SUNNYVALE, Calif., 10 August 2005. OmniVision Technologies, Inc. announced that it is collaborating with NASA and the Jet Propulsion Laboratory (JPL) to supply image sensors for the Picosat and Uninhabited Aerial Vehicle Systems Engineering (PAUSE) Mars prototype aerobot project.

PAUSE aerobots are unmanned scientific exploration vehicles (airborne robots) designed to float like balloons for up to several months in the atmosphere of planets and moons, as they conduct sophisticated observational programs.

This aerobot consists of a zero-pressure balloon and a prototype Mars aerobot science micro-gondola, which includes three OmniVision imagers, multiple temperature sensors, a pressure sensor, a GPS receiver, a 1Gigabyte data storage device, and a radio modem.

OmniVision will supply CameraChips to be used in onboard imaging systems. Those sensors will take images down, to the side and up. The gondola is lightweight (3.3 kg/7.25 lbs) and consumes little power (~3 watts). The aerobot was recently deployed twice in the Earth's stratosphere at 35 kilometers (21.9 miles) to simulate the environment on Mars. For more information, see http://robotics.jpl.nasa.gov/~behar/PAUSE/PAUSE.html.

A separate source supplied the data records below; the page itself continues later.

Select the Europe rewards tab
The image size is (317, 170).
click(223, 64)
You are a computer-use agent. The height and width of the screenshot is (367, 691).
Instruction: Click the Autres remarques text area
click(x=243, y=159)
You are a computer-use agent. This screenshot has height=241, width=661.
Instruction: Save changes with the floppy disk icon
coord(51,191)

In a second announcement, OmniVision also announced that it is supporting the Angstrom Aerospace Corp. (AAC) in Uppsala, Sweden with imagers for the first micro-electro-mechanical systems (MEMS) enabled nanosatellite, the MicroLink Nanosatellite project.

"OmniVision is very proud to participate in these projects because it underscores the company's ability to provide camera chips that will meet the stringent requirements for these highly demanding applications," said Jess Lee, product marketing director at OmniVision Technologies. "We believe that our ability to deliver CMOS image sensors with an extremely small footprint and very low power consumption were key factors in getting selected for these space projects."

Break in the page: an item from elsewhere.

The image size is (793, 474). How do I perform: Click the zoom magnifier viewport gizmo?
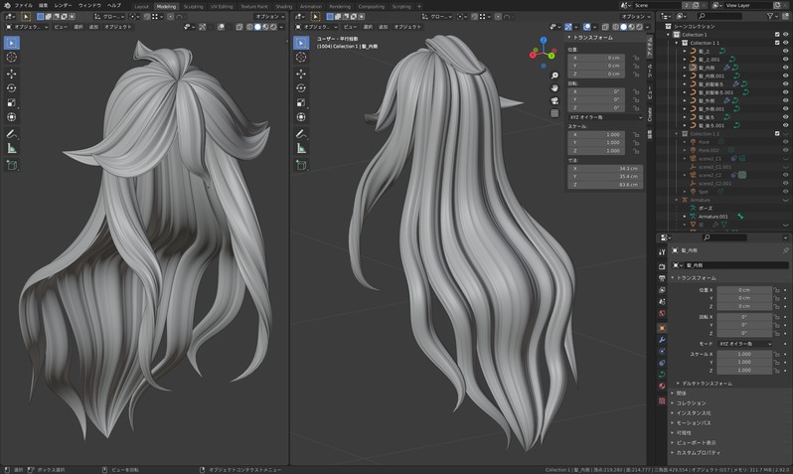(x=555, y=75)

MicroLink-1 (formerly called NanoSpace-1) is a nanosatellite weighing less than 10 kilograms. A 2009 mission will launch a microsatellite and a nanosatellite together, then separate them in orbit.

Onboard the spacecraft, OmniVision sensors will be used to take images of Earth and to monitor the satellite separation. The sensors will be packaged into ultra-miniaturized MultiChip-Modules (MCM) reducing the overall camera size by an order of magnitude over current state of the art imaging technologies.

MicroLink-1 is currently under development at the Angstrom Aerospace Corp., which will commercialize the research performed there. NanoSpace studies are funded by the Swedish National Space Board. For more information, see www.aaerospace.com or www.micro-link.se.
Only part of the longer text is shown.